● **What you are asked to do**
Using the records below, transcribe word for word the stretch from the line that contains "Task: Tap the Spring Constants section header" through the line that contains "Select the Home", both end lines included, and nothing else.

● **Task material**
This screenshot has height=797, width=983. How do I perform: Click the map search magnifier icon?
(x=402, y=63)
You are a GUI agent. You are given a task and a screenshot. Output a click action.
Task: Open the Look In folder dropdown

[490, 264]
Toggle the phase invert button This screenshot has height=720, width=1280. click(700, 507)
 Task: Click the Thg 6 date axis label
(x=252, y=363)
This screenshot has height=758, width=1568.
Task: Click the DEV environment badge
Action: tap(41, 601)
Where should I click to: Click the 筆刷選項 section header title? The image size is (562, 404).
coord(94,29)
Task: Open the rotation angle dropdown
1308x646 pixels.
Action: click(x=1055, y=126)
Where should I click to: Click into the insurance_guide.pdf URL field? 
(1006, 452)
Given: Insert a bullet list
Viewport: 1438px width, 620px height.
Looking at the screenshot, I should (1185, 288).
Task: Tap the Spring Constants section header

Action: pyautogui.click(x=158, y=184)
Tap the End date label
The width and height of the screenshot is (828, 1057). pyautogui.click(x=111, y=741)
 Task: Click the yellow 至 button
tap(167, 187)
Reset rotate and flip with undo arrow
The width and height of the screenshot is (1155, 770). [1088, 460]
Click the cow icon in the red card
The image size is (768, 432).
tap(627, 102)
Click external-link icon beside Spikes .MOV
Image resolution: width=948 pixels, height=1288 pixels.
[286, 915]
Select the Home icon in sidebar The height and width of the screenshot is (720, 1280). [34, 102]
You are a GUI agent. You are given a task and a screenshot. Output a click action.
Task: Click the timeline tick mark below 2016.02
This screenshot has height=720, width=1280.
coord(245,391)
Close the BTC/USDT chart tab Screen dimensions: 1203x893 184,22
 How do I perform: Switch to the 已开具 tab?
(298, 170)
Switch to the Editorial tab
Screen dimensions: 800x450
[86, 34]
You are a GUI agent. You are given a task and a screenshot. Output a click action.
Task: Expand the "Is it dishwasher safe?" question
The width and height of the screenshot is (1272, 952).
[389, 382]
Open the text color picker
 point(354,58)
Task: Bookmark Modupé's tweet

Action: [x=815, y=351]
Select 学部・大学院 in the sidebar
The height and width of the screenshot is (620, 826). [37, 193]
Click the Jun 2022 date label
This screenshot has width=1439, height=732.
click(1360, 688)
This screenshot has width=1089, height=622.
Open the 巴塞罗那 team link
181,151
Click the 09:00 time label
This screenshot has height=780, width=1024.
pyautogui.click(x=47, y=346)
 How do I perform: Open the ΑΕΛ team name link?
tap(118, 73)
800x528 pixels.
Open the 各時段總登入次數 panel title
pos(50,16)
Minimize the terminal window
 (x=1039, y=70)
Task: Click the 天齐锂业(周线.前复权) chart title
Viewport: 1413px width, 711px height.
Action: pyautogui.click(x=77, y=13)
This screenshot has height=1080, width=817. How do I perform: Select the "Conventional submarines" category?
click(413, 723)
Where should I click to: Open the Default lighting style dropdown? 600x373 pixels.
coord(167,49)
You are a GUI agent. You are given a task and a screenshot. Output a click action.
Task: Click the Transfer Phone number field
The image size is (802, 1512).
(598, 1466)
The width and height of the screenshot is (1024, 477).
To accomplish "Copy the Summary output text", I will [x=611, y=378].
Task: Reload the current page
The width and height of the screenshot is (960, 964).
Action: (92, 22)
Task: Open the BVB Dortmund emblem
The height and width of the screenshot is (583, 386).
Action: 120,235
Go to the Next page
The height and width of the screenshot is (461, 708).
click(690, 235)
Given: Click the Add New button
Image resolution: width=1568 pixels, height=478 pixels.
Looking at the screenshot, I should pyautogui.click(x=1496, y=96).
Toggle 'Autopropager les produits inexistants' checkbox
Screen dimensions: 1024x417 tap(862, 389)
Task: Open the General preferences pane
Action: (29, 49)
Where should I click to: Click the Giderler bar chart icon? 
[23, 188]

● **Exercise output**
Task: Tap the Spring Constants section header

Action: pyautogui.click(x=158, y=184)
Tap the End date label
The width and height of the screenshot is (828, 1057). pyautogui.click(x=111, y=741)
 Task: Click the yellow 至 button
tap(167, 187)
Reset rotate and flip with undo arrow
The width and height of the screenshot is (1155, 770). [1088, 460]
Click the cow icon in the red card
The image size is (768, 432).
tap(627, 102)
Click external-link icon beside Spikes .MOV
Image resolution: width=948 pixels, height=1288 pixels.
[286, 915]
Select the Home icon in sidebar The height and width of the screenshot is (720, 1280). [34, 102]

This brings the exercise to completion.